Denk daran, was du dir versprochen hast, genauso wie gestern, als du nicht zugehört hast. Du lagst da, ausgebreitet auf der Matratze, betrunken von einer Müdigkeit, von der du keinen Schluck genommen hast.

Hier habe ich alles, was ich brauche, um mit der Arbeit anzufangen, die mir entspricht; das sind die einzigen Augenblicke, die wirklich mir gehören. Doch ich gehe mit ihnen um wie ein nachlässiger Chef, wie ein König, der von seinen Untertanen beherrscht wird.
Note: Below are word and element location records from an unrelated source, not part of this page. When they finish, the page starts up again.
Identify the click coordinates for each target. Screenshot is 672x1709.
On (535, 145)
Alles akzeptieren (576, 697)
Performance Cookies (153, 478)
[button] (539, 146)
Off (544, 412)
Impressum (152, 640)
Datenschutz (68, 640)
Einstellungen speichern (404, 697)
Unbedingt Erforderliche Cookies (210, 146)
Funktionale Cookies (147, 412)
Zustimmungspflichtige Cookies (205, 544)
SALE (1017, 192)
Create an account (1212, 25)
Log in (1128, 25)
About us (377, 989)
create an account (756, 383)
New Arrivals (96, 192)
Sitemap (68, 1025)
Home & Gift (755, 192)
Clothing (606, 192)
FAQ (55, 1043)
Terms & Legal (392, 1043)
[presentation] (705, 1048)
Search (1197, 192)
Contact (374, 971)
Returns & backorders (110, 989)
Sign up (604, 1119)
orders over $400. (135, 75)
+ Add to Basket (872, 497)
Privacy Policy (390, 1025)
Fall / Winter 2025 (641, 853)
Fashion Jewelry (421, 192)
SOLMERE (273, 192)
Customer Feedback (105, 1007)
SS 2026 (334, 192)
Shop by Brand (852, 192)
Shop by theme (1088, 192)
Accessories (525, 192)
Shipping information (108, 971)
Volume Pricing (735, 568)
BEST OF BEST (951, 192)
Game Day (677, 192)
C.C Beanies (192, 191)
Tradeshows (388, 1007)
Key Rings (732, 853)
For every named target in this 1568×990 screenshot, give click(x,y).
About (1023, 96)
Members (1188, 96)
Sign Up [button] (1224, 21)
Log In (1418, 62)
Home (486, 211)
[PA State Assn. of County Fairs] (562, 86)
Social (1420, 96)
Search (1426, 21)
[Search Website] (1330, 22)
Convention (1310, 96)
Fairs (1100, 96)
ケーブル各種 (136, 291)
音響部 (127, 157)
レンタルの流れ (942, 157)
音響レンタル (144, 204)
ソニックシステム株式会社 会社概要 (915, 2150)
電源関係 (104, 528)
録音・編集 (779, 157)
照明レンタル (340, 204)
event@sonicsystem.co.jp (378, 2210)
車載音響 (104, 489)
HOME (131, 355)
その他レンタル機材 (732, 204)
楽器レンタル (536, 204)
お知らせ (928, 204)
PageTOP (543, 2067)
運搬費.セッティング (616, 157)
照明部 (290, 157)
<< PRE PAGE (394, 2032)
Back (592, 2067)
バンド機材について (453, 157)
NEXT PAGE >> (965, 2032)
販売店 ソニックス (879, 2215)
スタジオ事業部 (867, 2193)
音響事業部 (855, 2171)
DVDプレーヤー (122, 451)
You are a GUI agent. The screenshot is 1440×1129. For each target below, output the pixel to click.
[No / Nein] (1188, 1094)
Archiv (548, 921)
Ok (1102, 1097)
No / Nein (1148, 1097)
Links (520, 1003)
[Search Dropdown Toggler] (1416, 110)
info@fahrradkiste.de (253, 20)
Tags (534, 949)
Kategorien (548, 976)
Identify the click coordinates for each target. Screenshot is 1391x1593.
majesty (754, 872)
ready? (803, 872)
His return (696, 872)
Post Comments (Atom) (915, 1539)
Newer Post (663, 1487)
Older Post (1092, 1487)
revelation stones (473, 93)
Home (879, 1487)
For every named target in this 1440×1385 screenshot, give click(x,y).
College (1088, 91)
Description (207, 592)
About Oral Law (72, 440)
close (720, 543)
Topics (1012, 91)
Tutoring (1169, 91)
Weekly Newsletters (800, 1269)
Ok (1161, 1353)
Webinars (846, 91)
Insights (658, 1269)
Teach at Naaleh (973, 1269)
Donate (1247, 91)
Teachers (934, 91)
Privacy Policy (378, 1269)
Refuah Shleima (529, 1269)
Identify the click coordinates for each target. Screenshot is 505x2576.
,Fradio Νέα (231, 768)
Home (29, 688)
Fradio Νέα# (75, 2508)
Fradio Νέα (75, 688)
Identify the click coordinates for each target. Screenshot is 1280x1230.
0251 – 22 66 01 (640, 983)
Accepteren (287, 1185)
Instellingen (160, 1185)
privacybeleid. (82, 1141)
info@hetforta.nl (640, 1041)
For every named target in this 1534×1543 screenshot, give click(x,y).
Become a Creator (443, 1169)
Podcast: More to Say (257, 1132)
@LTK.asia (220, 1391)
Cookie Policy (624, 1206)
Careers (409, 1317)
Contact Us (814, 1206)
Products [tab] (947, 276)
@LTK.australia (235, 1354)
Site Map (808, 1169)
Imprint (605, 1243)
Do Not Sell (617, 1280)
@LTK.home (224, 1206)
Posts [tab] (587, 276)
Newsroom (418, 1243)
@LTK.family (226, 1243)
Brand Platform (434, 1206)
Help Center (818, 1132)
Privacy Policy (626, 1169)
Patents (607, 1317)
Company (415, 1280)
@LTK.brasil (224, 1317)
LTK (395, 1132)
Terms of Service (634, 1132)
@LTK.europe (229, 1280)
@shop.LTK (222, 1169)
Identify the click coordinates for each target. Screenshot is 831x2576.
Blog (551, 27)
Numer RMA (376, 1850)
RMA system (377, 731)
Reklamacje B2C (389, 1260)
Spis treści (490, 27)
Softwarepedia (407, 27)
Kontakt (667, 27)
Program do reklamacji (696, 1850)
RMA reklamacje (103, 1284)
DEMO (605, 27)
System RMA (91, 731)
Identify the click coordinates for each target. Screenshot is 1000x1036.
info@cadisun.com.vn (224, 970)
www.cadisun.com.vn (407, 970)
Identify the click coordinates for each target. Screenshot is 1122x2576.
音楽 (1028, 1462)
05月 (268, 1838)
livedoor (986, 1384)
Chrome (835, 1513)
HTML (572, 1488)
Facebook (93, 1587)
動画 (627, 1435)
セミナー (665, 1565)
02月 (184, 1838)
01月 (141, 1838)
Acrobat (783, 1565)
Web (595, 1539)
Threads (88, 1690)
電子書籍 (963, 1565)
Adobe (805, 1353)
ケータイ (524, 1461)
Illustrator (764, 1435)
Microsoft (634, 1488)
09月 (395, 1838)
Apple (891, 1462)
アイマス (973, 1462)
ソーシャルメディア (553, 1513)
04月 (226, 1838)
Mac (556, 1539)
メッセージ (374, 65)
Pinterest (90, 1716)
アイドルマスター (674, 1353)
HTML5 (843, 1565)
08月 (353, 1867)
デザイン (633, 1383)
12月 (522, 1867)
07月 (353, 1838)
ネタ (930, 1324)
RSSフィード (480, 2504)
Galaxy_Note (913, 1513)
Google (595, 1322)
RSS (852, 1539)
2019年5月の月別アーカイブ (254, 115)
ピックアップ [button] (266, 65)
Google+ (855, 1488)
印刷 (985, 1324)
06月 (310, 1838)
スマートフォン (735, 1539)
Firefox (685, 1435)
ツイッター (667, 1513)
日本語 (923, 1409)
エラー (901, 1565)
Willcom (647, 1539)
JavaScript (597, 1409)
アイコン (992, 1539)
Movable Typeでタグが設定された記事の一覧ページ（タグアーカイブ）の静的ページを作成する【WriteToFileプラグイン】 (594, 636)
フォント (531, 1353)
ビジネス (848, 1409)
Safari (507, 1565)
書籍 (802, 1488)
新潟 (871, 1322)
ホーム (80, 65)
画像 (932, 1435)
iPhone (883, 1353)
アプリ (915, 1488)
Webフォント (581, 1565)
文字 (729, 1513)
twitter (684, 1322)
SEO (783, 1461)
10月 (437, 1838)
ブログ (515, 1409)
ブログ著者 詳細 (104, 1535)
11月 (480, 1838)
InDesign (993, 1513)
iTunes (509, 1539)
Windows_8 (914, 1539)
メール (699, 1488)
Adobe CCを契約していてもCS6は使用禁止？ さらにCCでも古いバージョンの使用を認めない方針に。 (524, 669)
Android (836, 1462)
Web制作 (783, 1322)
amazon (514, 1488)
Jetzt gleich werde ich beginnen. Ich muss mich nur vorbereiten, die dichten Gewitterwolken voller Erinnerungen wegschaffen, denn sie trüben meine Gewissheit, berauben mich meiner Klarheit. Ich werde mein Telefon nehmen und die ungelesenen Nachrichten so beantworten, dass mich kein Impuls mehr von der Dynamik meiner Arbeit abbringt. Eine ganze Welt passt in mein Telefon. Ich tauche meinen ganzen Körper in das erleuchtete Wasser des Bildschirms, mache die Augen in dieser Tiefe auf, wo niemand meine wahre Form erkennt – so verzerrt ist sie von den Wellen, die meinen Körper durchbohren wie Pfeile. Hier nehme ich alles anders wahr. Aber ich kann in diesem Raum nicht länger bleiben. Eine aus der Tiefe hervorquellende dunkle Flüssigkeit trübt das Wasser. Ich erinnere mich an die Sachen draußen, die auf mich warten, da in der Hellsichtigkeit.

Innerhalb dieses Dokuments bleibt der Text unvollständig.